Cada morte acontece como única, e também conforme o modo de presença, nas nossas vidas, das pessoas que amamos. Nesse sentido, ninguém deixa de amar. Ser único se revela naquilo de extraordinário em cada amigo. E Aranha (1946), ao ser único, nunca conheci quem quisesse imitá-lo ou ter a coragem de ser semelhante a ele, verificando-se assim insubstituível ou único. Com uma amizade também diferenciada, sua conduta era só dele, somente encontrada na profundeza da amizade.
Mais ou menos em 1961, fui aconselhado a ler um livro, que vinha conseguindo fama desde 1947: O Excêntrico Mr. Blue, de Males Connolly. Foi leitura rápida, por conta da disponibilidade e da curiosidade do leitor. Ainda hoje me recordo que Mr. Blue era um jovem extraordinário, que morava, com o zelador do prédio, num pequeno quarto, na cobertura de um dos arranha-céus, nos Estados Unidos, o que lhe propiciava o esquecimento das suas pobreza e angústias existenciais. De lá, contemplavam a riqueza da cidade dos outros altos edifícios, o movimento dos seus habitantes pelos faróis acesos, mas, com os mesmos olhos, a inspiradora visão de um céu iluminado por estrelas e astros, tudo num firmamento de sonhos, que os elevava da Terra a um maravilhoso infinito e a uma profunda intuição do ser e da existência. Ninguém, da população daquela cidade, teria, como esses pobres sonhadores, uma visão tão extraordinária e esplendorosa.
A essas alturas, Aranha, como eu aos quinze anos, caminhava, cogitabundo, entre as muitas mangueiras do seu vizinho, o Seminário Arquidiocesano, e colhendo mangas maduras para a sua mãe, Dona Antonieta. Eu, que o via pelas ruas do Roger ou pela Praça Dom Adauto, à frente da sua casa, conheci Aranha mais de perto, o que prometeu uma amizade que se estende além da sua morte, ocorrida nesse 11 de novembro, quando falei, no seu velório, na Academia Paraibana de Letras: “Prezado, Aranha, tive a ideia de trazê-lo à imortalidade desta APL, agora estou aqui para, em nome da nossa confraria, saudar sua partida desta Casa”.

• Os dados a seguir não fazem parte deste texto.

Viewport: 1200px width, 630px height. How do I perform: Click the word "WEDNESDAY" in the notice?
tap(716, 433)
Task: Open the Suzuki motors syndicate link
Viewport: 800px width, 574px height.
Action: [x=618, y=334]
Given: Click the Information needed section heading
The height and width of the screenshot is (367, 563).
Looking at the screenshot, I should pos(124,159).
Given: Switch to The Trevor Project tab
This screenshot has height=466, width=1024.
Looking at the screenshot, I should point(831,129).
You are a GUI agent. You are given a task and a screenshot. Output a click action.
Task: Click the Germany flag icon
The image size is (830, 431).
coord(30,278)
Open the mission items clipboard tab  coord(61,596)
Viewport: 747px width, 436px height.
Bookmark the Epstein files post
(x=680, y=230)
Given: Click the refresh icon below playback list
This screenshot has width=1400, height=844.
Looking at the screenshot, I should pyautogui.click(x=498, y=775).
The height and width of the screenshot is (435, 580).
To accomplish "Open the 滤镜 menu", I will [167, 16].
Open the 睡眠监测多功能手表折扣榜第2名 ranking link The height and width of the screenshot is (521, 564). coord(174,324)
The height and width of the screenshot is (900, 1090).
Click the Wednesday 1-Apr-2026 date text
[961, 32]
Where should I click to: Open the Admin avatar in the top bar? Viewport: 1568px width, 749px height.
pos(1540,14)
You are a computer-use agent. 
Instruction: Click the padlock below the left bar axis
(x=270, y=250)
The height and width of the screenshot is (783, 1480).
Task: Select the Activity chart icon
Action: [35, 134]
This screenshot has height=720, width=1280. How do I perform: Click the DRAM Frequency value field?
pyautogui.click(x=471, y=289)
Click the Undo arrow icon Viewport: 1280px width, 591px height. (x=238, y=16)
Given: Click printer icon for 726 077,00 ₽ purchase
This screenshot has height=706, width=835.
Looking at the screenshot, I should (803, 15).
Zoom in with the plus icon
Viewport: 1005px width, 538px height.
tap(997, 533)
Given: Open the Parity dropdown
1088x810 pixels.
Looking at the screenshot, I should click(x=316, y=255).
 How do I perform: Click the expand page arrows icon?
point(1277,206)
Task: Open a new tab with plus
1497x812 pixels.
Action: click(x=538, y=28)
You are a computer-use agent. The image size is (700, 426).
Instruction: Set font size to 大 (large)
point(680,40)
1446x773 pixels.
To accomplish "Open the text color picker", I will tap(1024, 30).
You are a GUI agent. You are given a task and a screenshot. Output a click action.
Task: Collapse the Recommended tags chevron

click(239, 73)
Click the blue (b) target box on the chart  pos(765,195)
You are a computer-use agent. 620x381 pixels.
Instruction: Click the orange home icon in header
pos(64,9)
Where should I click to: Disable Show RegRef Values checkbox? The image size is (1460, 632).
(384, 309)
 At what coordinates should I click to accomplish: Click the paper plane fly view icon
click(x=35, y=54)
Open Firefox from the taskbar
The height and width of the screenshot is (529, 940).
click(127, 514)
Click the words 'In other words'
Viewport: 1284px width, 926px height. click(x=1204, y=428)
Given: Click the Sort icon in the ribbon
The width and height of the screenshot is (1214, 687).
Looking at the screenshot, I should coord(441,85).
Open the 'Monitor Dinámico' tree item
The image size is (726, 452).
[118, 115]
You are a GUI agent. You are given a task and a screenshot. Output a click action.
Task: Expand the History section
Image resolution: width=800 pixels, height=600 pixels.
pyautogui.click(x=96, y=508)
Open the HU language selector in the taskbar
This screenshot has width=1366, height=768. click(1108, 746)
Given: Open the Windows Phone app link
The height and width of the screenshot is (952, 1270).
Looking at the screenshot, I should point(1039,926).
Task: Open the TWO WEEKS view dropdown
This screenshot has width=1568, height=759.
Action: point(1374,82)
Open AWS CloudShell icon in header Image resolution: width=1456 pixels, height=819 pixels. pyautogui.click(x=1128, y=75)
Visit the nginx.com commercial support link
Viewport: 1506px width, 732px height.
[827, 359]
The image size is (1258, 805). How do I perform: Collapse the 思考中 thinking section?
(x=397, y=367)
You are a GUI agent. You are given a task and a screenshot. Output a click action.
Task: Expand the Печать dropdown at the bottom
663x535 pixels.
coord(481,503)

Sempre volto a visitar o pátio interno da Igreja São Francisco, onde revejo as velhas mangueiras, sob cujas sombras, reuníamos para o “Ver, julgar e Agir”, da Juventude Estudantil Católica (JEC); onde, recreávamos repassando as belas composições da Bossa Nova, às vezes, com as belas presenças de Socorro Vilar e de Socorro Fragoso; e onde, perto da mais frondosa mangueira, enterramos, evitando alguma perseguição em 64, centenas de exemplares do Brasil Urgente (1963 – 1964), o qual Aranha dizia ser “um jornal do povo a serviço da justiça social”. O Brasil Urgente, talvez ainda hoje, encontre-se nas hemerotecas de alguma instituição.
Aranha, às vezes, manifestava atitudes estranhas, compreensíveis em respeito à sua genialidade. Dedilhava com destreza o violão ou a guitarra, como, rápido, a velha máquina Remington, matéria para os murais ou para os jornais, quando começou sua brilhante carreira de jornalista. Certo dia, há dois anos, de repente, próprio dos seus in sight, estranhou que o chamasse de Aranha: “Não gosto que você me chame de Aranha”. Justifiquei-me que, há anos, sempre o tinha chamado assim. Mas, nada adiantou, zangado, insistiu: “Não, não tolero, meu nome é Carlos”. Silenciei-me e me transportei às conversas que mantínhamos, em 1961, sobre o esquisito Mr. Blue, estava ali no excêntrico mister Aranha. Depois da morte de um amigo, não há retorno, tudo é igual, mesmo quando haja muita excentricidade.